| From: | Melanie Plageman <melanieplageman(at)gmail(dot)com> |
|---|---|
| To: | Chao Li <li(dot)evan(dot)chao(at)gmail(dot)com> |
| Cc: | Nazir Bilal Yavuz <byavuz81(at)gmail(dot)com>, PostgreSQL Hackers <pgsql-hackers(at)lists(dot)postgresql(dot)org>, Andres Freund <andres(at)anarazel(dot)de> |
| Subject: | Re: Checkpointer write combining |
| Date: | 2026-06-19 22:13:17 |
| Message-ID: | CAAKRu_ZoKTpnmQ3MmmQXTpG7msHrP3jNWC68sf8R82-8cgb7Kw@mail.gmail.com |
| Views: | Whole Thread | Raw Message | Download mbox | Resend email |
| Thread: | |
| Lists: | pgsql-hackers |
Attached is v15. I've done substantial work since my last post.
The biggest difference is that regular backends and background writer
write combining try to combine up to io_combine_limit sized write IOs
by looking for preceding and following blocks to their target block
that are in shared buffers and are dirty. I've found this to
substantially improve performance.
For a regular pgbench scale 500 with 8 clients and 4GB SB on a machine
with IOPS limited to 7500, pgbench TPS improves by 30% (I tuned
backend_flush_after to 512kB). I think in an environment where buffers
and IOPS are scarce, those extra buffers getting cleaned each time is
very helpful. It also improves the p99 latency by 75%. If you turn off
synchronous commit, it is actually almost a 70% increase in TPS
(because over 50% of the IO is WAL with sync commit on). In the stats
I collect, you see that with my patch backends and bgwriter are doing
larger writes and this is the source of the improvement.

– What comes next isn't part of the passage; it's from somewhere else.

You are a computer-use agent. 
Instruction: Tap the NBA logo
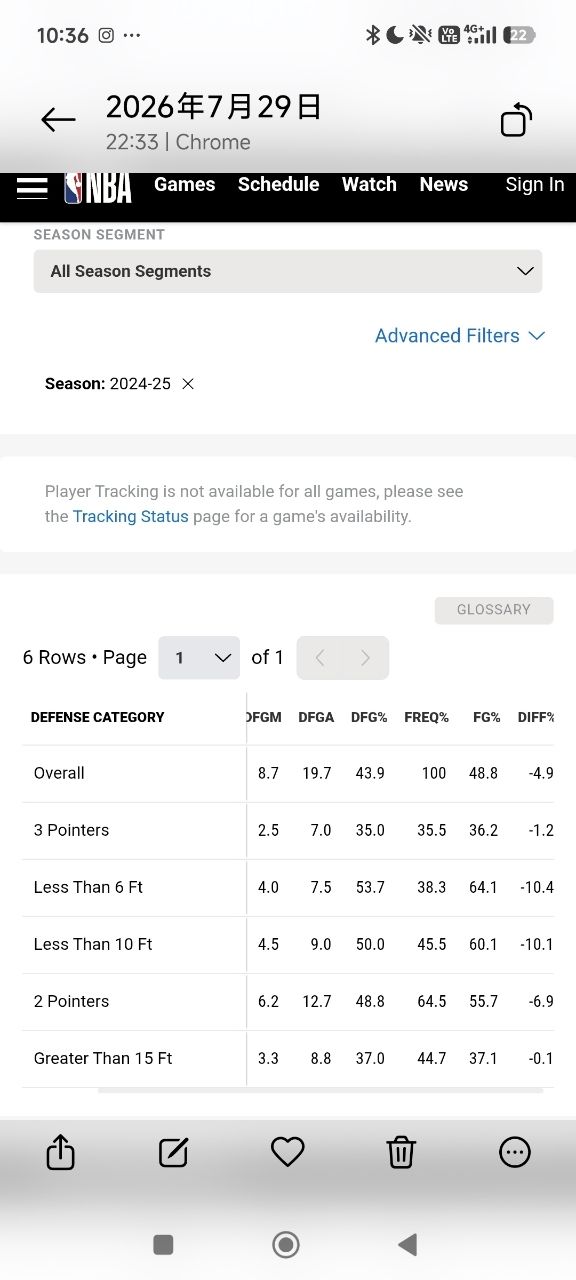click(98, 186)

I did several more realistic (than tpc-b) benchmarks -- including
multiple clients inserting 1000 rows at a time and saw similar
speedups. I isolated the different combining types and it seems that
the biggest benefit is coming from backends doing their own combining.
If you tune everything so the bgwriter is doing most of the cleaning
of buffers, there is still a benefit, but it is hard to get the
bgwriter sufficiently aggressive. checkpointer has little effect here
because the kernel was already combining those writes.

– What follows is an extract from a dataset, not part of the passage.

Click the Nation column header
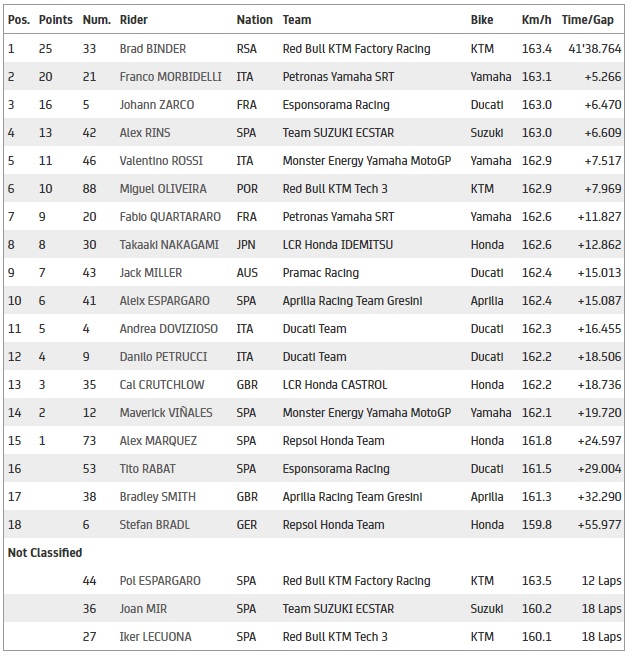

I did see some benefit in workloads with a fast, local SSD, but the
biggest benefit was in an IOPs constrained environment (which makes
sense). I'll note that I've lost the ability to reproduce the
performance gain with parallel COPY FROMs.
v15 also adds TAP tests of the write combining behavior.
I haven't enabled and started testing write combining for vacuum and bulkread.
The patchset still needs review and some polish. There are a number of
outstanding questions mostly around different function APIs and a bit
around some of the control flow.
I substantially refactored GetVictimBuffer() in
v15-0004-Simplify-victim-buffer-selection and
v15-0005-Refactor-victim-buffer-selection-and-add-helpers. I have
questions about some of the control flow changes I made including
whether or not we should keep looking in the strategy ring once we
find a buffer that has a usagecount > 1 (the current behavior in
master that I've preserved in my patch).
Another question is if EagerCleanStrategyBuffer() should change how it
advances the cursor to avoid calling PrepareOrRejectEagerFlushBuffer()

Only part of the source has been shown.